TASK TO CARRY OUT.
In the records, change "three-dot more options menu" to "overflow menu" throughout everything from the line containing "The image size is (600, 946)." down to the line containing "I will 907,73.", leaving all else as it stands, and give only those lines.
· · · · · · ·
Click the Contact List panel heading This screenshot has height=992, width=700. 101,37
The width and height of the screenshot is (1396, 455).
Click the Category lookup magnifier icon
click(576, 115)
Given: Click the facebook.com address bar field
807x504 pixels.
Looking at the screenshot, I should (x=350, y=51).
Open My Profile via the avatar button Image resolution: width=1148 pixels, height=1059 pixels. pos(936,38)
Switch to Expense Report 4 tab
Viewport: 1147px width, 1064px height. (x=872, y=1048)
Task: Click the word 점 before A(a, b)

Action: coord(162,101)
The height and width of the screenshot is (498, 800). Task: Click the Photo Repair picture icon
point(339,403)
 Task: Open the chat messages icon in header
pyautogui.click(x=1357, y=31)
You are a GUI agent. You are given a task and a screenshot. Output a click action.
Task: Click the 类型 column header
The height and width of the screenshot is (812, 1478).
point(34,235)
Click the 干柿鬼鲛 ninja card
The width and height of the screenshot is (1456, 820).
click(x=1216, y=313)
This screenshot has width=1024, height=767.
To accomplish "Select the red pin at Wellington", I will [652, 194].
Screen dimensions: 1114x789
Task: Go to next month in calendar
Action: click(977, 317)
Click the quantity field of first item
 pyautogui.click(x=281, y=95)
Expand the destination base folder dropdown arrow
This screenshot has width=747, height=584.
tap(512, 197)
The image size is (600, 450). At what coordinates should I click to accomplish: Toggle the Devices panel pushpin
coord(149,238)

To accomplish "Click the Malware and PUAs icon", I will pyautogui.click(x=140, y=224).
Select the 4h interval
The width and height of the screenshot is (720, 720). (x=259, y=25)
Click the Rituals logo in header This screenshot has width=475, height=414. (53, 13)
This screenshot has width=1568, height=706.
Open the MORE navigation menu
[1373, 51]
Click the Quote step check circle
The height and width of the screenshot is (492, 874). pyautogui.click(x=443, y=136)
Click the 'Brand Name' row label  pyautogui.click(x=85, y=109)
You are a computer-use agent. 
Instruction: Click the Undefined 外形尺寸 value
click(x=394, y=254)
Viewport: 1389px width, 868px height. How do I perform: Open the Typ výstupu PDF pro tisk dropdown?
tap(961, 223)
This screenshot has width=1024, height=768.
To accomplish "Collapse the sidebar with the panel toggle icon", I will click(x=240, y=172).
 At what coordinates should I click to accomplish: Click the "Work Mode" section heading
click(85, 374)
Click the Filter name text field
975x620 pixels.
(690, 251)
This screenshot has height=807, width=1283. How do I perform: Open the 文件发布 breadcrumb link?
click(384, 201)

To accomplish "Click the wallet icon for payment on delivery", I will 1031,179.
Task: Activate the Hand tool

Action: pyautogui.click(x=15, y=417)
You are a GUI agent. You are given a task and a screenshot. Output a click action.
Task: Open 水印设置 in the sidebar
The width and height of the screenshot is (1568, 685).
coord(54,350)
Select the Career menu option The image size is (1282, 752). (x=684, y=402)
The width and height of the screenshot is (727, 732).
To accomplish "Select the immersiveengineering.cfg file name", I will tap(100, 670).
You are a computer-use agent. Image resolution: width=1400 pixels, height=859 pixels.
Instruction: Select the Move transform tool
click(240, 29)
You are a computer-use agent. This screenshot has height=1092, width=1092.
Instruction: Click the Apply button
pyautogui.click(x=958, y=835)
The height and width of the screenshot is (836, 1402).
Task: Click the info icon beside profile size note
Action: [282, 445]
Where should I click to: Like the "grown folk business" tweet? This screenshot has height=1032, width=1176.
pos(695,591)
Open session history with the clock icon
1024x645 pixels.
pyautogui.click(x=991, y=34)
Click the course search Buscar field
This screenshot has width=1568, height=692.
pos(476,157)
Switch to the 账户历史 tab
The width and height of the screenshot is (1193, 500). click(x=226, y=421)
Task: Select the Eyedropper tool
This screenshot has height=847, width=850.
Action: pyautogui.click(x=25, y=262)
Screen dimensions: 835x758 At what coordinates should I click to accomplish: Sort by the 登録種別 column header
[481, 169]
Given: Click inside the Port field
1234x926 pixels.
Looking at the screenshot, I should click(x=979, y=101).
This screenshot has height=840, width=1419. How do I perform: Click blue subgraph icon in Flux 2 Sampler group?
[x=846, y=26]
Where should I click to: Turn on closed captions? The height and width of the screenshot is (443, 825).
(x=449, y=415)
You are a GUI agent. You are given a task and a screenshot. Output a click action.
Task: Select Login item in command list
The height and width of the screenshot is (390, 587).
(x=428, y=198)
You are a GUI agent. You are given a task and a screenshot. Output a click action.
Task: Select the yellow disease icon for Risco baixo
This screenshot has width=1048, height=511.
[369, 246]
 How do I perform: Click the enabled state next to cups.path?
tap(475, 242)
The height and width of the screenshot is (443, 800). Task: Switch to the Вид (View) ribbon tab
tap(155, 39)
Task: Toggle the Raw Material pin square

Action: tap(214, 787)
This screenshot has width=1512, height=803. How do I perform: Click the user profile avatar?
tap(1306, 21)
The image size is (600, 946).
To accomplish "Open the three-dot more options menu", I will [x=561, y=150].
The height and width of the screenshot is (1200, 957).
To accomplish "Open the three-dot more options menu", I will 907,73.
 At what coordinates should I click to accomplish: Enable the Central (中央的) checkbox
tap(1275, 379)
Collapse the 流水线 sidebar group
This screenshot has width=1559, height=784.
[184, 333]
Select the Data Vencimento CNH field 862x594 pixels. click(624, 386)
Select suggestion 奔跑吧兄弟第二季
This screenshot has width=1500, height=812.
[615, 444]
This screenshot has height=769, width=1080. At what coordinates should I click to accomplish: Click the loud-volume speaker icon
· · · · · · ·
REPLY.
The image size is (600, 946).
To accomplish "Open the overflow menu", I will [x=561, y=150].
The height and width of the screenshot is (1200, 957).
To accomplish "Open the overflow menu", I will 907,73.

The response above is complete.